About Me

Friday, January 24, 2014

HALCYON DAYS

The first time I read the words Dungeons and Dragons, it was not on any book that had anything to do with the game. I was in 7th grade going to the Joseph Pulitzer Middle School in Queens, NY. There was a temporary building that housed the 6th grade. The whole side of the building was painted with the motif of four life sized dragons, their scales done in Exquisite detail, I remember the Red Dragon, a Green Dragon, a Blue Dragon, and a Black Dragon against the background of a lake, a rocky shoreline, pine trees, a mountain and a distant castle, silhouetted near the top.

It looked unusual and mysterious, and later someone told me that D&D is a special kind of  a game and about the same time we heard about the suicide of someone, who played D&D. That same year my parents pushed me to play sports and I opted for a karate school, found a Ninja school, and then a kid who took Taw Kwon Do told me that Ninja school wasn't a karate school, but an art that might take a lifetime to master, and wouldn't tell me any more, and so I ended up wearing a black gee and kicking a punching bag at a school that had Gary Busey's brother Robert as its head sensei. The year was 1981, I was 13, none of this signified at the time, and I started on my life-long journey, that led nowhere. Sometime before that, I entered a local hobby shop with trepidation and bought a brand new Moldway Red Box Basic Set.

It took a while after that, before I played my first game, and it paled in comparison with the expectation of the great and magical and the mysterious, which that painting inspired in me. I couldn't get enough and between 1985 and 1990 I collected every role playing game and every Avalon Hill fantasy game that I could get my hands on.

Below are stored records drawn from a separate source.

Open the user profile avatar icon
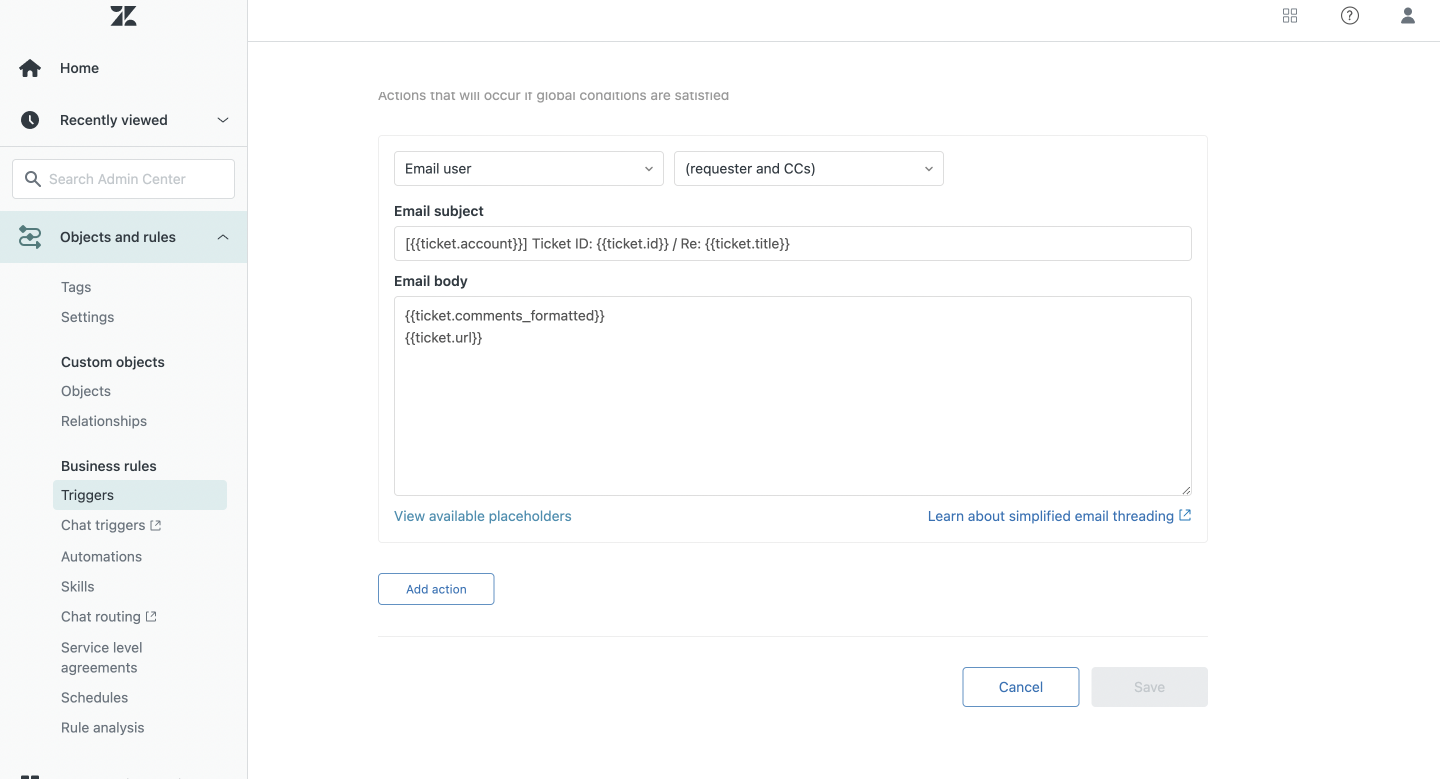 [x=1408, y=16]
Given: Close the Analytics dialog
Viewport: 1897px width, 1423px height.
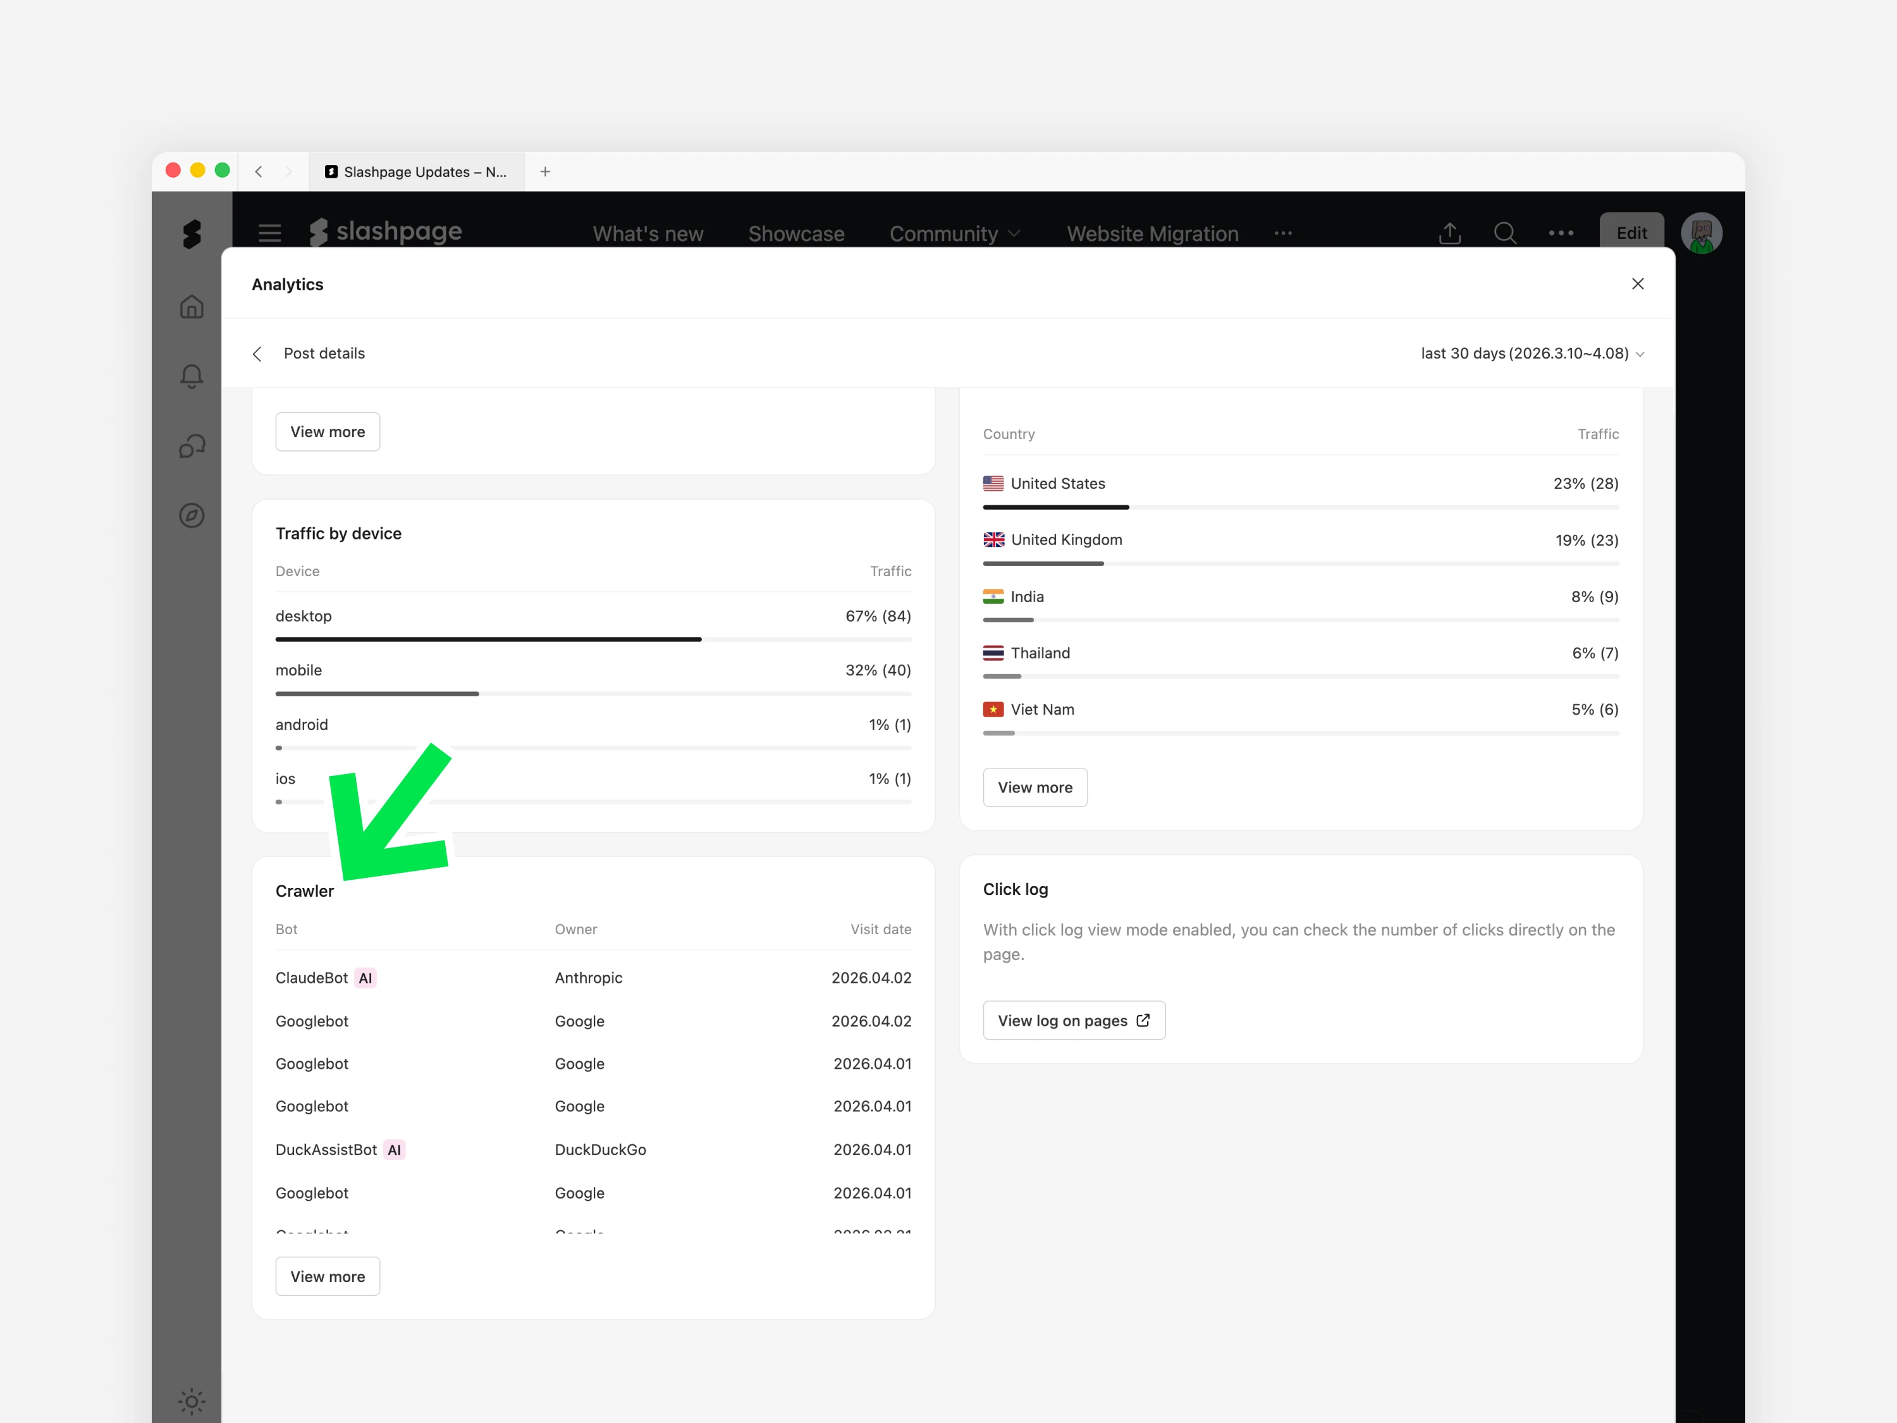Looking at the screenshot, I should (1637, 284).
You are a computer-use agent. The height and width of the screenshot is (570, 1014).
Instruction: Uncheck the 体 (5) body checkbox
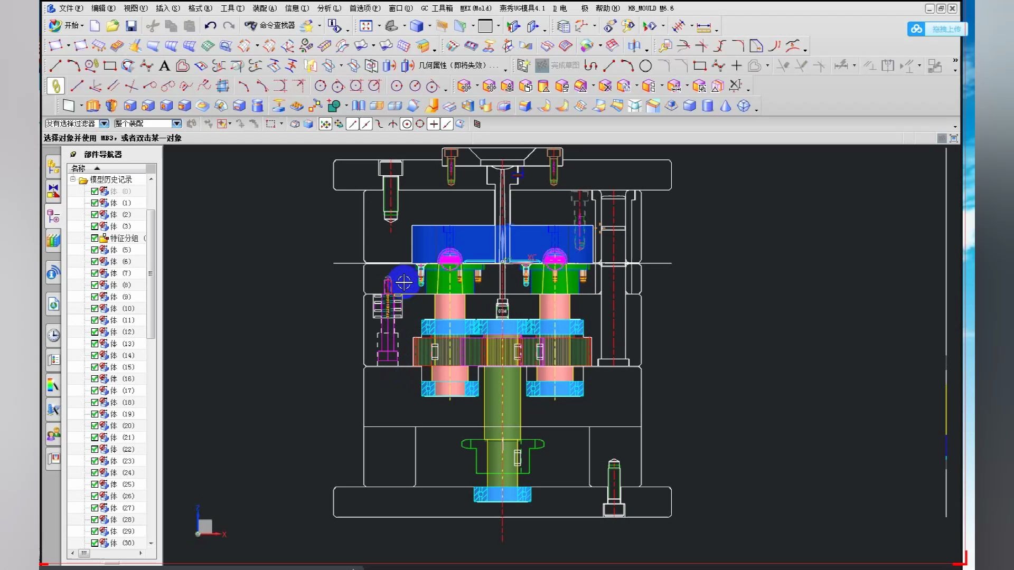pyautogui.click(x=95, y=250)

I drove a truck to support my habit and to pay for my college. Enlisted to pursue the dream of the man at arms walking along he shore towards the burning city in the distance. Had no time for friends OR D&D between working two jobs, going to school full time and participating in my reserve unit. But I wrote, dictating stories and term papers into my portable tape recorded as I drove on long hauls and I dreamed of D&D. It wasn't the world of the AD&D game modules, none of which I could afford at the time, but my own world, and there was that longing to play.

I played some, in college. It sucked. I tried running my own games set to my own stories having more to do with the subject of the "Escape From New York" the movie, "Dawn of the Dead", and Survivalism. I fascinated two or three players with my stories, told over 2 - 4 hour session as beginning briefings for campaigns that never materialized. I graduated in 1990 and at that time I was lucky enough to have found an engaging and original homebrew D&D campaign. Later I came to realize that all D&D campaigns are homebrew. DM moved away shortly after I got out of college, I gave away all my play things in anticipation of the adult life and in preparation for chasing other goals, what a mistake THAT was. I didn't get back into D&D until 2003, when I decided to make sense of the phenomenon by reading the Players handbook from cover to cover. Three years later I ran my first campaign with players who never been exposed to the game.